As análises do material feitas pelo AWI revelaram que um terço dos detritos plásticos que ainda apresentavam marcas ou rótulos que permitiam uma análise de sua origem veio da Europa, e grande parte desse número se originou da Alemanha. As descobertas, divulgadas na revista Frontiers in Marine Science, mostram claramente que mesmo países industrializados prósperos (é o caso da Alemanha) fazem contribuições significativas para a poluição de ecossistemas remotos como o Ártico.

Fontes locais e remotas

“Agora demos um passo adiante e investigamos de onde vieram os detritos que ainda tinham marcas, rótulos ou impressões”, explicou Bergmann. “Nossa análise descobriu que, em 80%, a clara maioria era detritos de plástico”, acrescentou Anna Natalie Meyer, do AWI, primeira autora do estudo. Embora a maioria dos itens pudesse ser classificada como proveniente da pesca, não foi possível identificar seu ponto de origem. Em cerca de 1% dos detritos, etiquetas ou impressões ainda podem ser reconhecidas – principalmente de países do Ártico, particularmente Rússia e Noruega.

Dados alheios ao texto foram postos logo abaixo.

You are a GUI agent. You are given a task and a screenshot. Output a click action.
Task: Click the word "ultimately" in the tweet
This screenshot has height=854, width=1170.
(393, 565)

“A partir de estudos anteriores e modelos de computador, sabemos que a poluição plástica vem de fontes locais e remotas”, disse Meyer. “Localmente, detritos de plástico chegam ao oceano vindos de navios e de comunidades do Ártico com sistemas de gestão de resíduos deficientes. Quanto a fontes remotas, detritos de plástico e microplástico são transportados para o Oceano Ártico a partir do Atlântico, Mar do Norte e Pacífico Norte por vários rios e correntes oceânicas.”

Por exemplo, os especialistas encontraram detritos provenientes de fontes tão distantes quanto Brasil, China e Estados Unidos na costa de Svalbard. Mas os detritos plásticos da Europa, especialmente da Alemanha, também acabaram no Extremo Norte, respondendo por 8% do total. “Considerando que a Alemanha é o ‘campeão europeu’ tanto em termos de produção de plástico quanto de exportação de detritos, essa porcentagem comparativamente alta não é tão surpreendente”, afirmou Melanie Bergmann.

Sumidouro final

De acordo com o estudo, uma comparação dos novos dados com os de trabalhos de campo anteriores realizados na superfície do mar e no fundo do oceano mostra que muito mais detritos se acumulam nas costas do Ártico, tornando-as uma espécie de sumidouro final. Esses detritos de plástico representam desafios adicionais para os ecossistemas do Ártico, que já estão sobrecarregados pelas mudanças climáticas. Afinal, o Ártico está aquecendo quatro vezes mais que a média global.

“Nossos resultados destacam que mesmo os países industrializados prósperos, que podem pagar por uma melhor gestão de resíduos, fazem contribuições significativas para a poluição de ecossistemas remotos como o Ártico”, disse Melanie Bergmann. “Assim, para enfrentar o problema de forma eficaz, não apenas a gestão local de resíduos – especialmente em navios e na pesca – precisa ser melhorada. É igualmente importante que a produção global de plástico seja massivamente reduzida, especialmente nos países industrializados da Europa, América do Norte e Ásia, já que cerca de 11% da produção global de plástico encontra seu caminho para nossos cursos de água. Isso ressalta mais uma vez a necessidade urgente de um ambicioso e juridicamente vinculativo Tratado de Plásticos da ONU, que está sendo negociado e deve entrar em vigor em 2024.”